How does Maytag cheese resemble the original blue cheese? It’s sharp, but it does not live up to the extent of its antecedent. Plus, there’s a smidgen of citrus in every bite of Maytag.
From afar, Stilton is like beautiful blocks of marble that have been crafted by an unknown artisan. To cater to your needs, Stilton is classified into two variants: blue, which is injected with the blue mold, and white, which is not.
Blue Stilton impersonates blue cheese well, especially if you serve it with some fine wine or champagne. Really, it’s hard to tell these two apart unless you have a very keen nose.
Next in line from the blue family is Danablu, short for “Danish blue cheese.” Danablu is sometimes regarded as a rip-off version of Roquefort, as the two share quite similar traits: the same white color, friable texture, sharp, and salty taste.

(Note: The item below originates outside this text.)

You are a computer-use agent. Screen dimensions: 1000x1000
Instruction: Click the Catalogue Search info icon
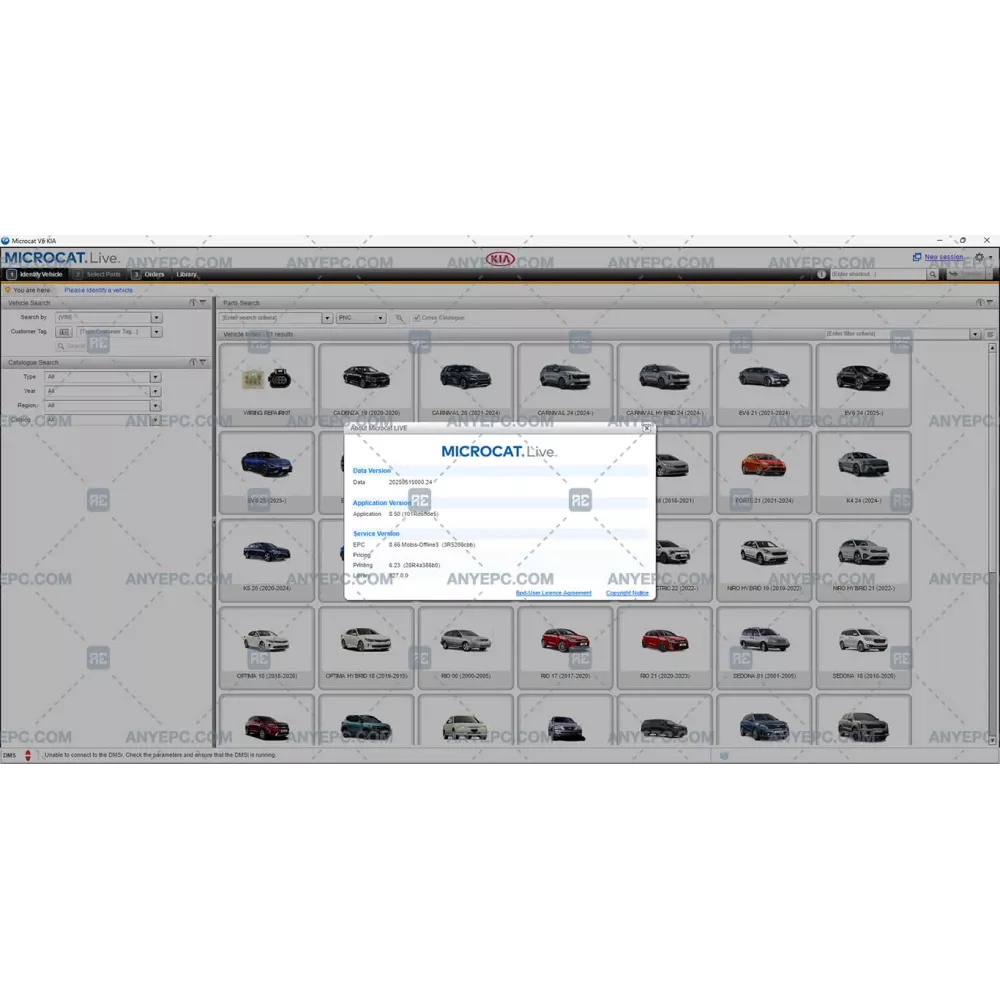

If Roquefort can replace bleu cheese, why can’t Danablu? In Danish, people like to have Danablu with pastries. Crumbs of Danablu can be seen on some types of salad and fruit servings as well.
Bleu d’Auvergne, which means “blue of Auvergne” in English, is a type of blue cheese that you will hate at first, but soon it will grow on you. It is made from cow milk, and the finished product is usually served alongside fruits and salad.
Unlike blue cheese, this one is cultured with Penicillium glaucum. This mold culture has a different taste and somewhat milder, resembling the smoky scent of roasted hazelnuts.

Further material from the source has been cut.